When studying phenomena outside the controlled conditions of the lab there are a whole host of variables that can affect your results. How an animal population behaves one season to the next, or why one set of patients responds well to a drug while others don’t, can come down to a number of factors that are difficult to control for in experimental design. This is why sample size is such a key factor in research, ensuring that you have enough data points, covering a variety of different scenarios, can help to smooth out background noise and identify the key trends you’re looking for. The era of “Big Data” we are now living in has helped with this problem of sample size as the vast amount of data available allows us to investigate different problems and ideas using rich and varied datasets. Big Data is a exactly that, extremely large datasets - the threshold is a moving target but is generally considered to be in the petabytes, for context, one petabyte worth of MP3-encoded music would take 2,000 years to play! The types of data we can now bring together is only limited by the type of sensors we have; from all the different apps on a smartphone to heart monitors, weather stations and CCTV cameras. This vast and varied data requires new ways of thinking and new analytical tools to reveal relationships between variables and conduct predictive analysis of what might happen in the future.
The applications of this analysis are endless, from translation: Google Translate is based on Big Data statistical analysis of text, to personalised medicine: exploring healthcare data to see which drugs are most effective in which types of people.

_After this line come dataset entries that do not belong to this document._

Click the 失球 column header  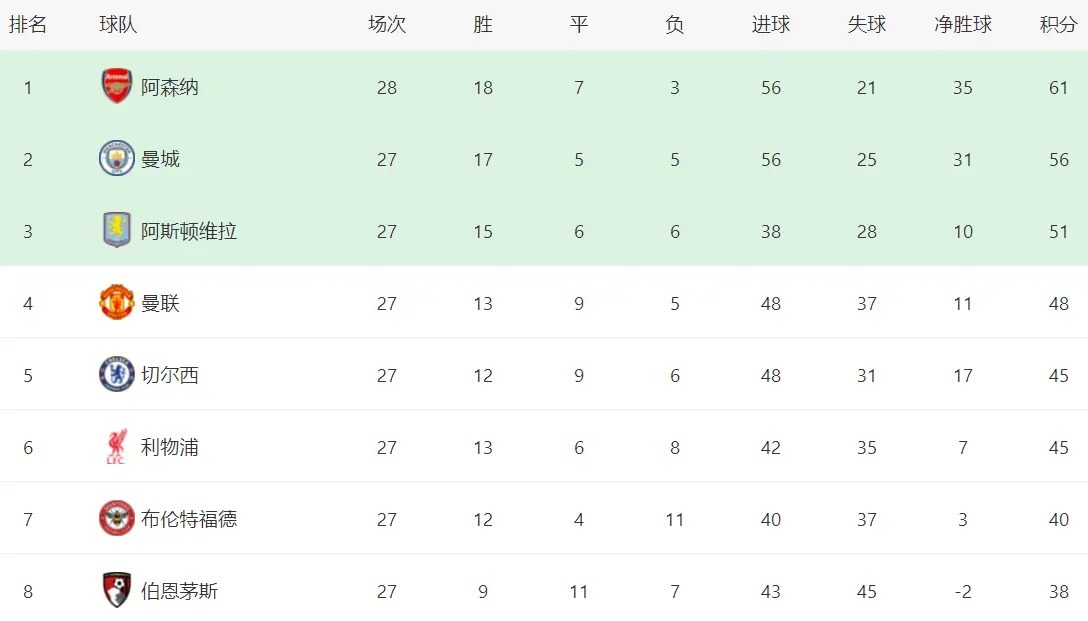866,25
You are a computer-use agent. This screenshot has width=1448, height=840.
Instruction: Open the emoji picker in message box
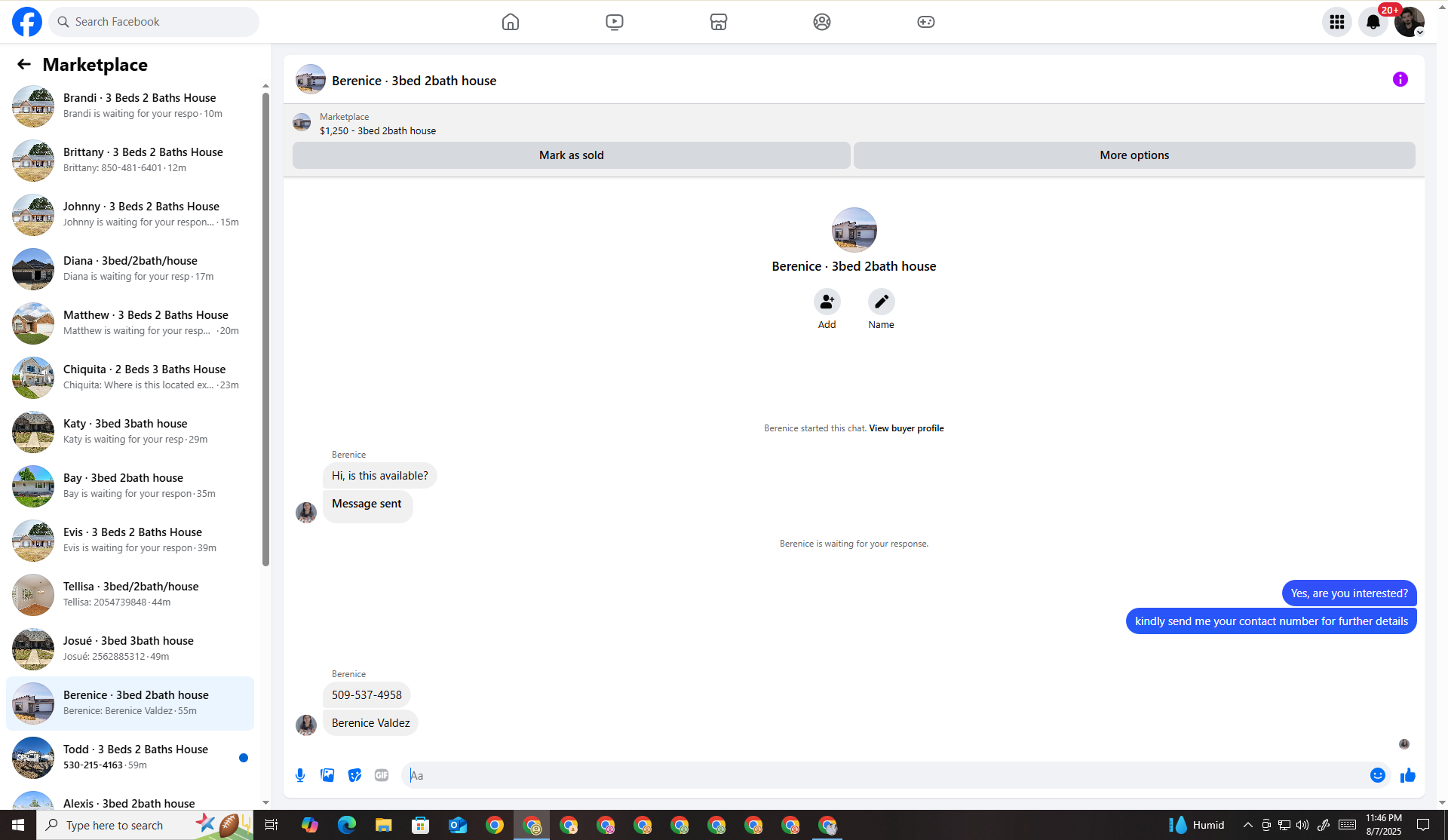tap(1377, 775)
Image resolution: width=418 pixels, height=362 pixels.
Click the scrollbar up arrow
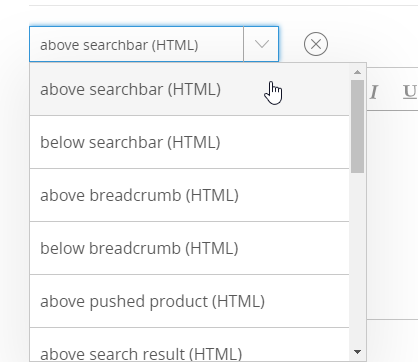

I work for a company called Carbon Credentials and our mission is to use data to drive sustainable practices. By connecting carbon emissions data to operational data from buildings you can work out what is consuming the most energy and why. Is it a cultural issue: do people just need to get better at switching their equipment off before they leave for the day? Or is it an operational issue with the building: is the air conditioning and heating on at the same time? (This happens more often that you’d think). We work with large datasets from universities, businesses and hospitals to create tailored sustainability performance programs to optimise the use of buildings to reduce energy wastage and increase user comfort. This type of data analysis may seem overwhelming, complicated or just dull! But it is revolutionising our lives for better or worse. We can expand scientific research, improve healthcare and reduce carbon emissions but our personal information is no longer our own - if you want to use pretty much any app on your phone you have to give access to your location, photos, contacts and more.
How many sites do you go on that make you accept the “cookies” that personalise your content and ads?
A University of Cambridge research group hit headlines in 2015 for creating an online tool that can predict your relationship status, intelligence levels, political & religious beliefs and sexual preferences just by analysing your Facebook likes. We offer up a lot of this information readily to Facebook but this analysis demonstrates how what you like, what you search for and what you buy can generate a profile which can determine factors such as what news articles will appear in searches. How this information is being used is helping to confirm existing biases and narrow our experience of the online world. In a world that is increasingly polarising to the extremes of left and right I think it’s important that we consider how data can improve and connect the world rather than isolate and divide it.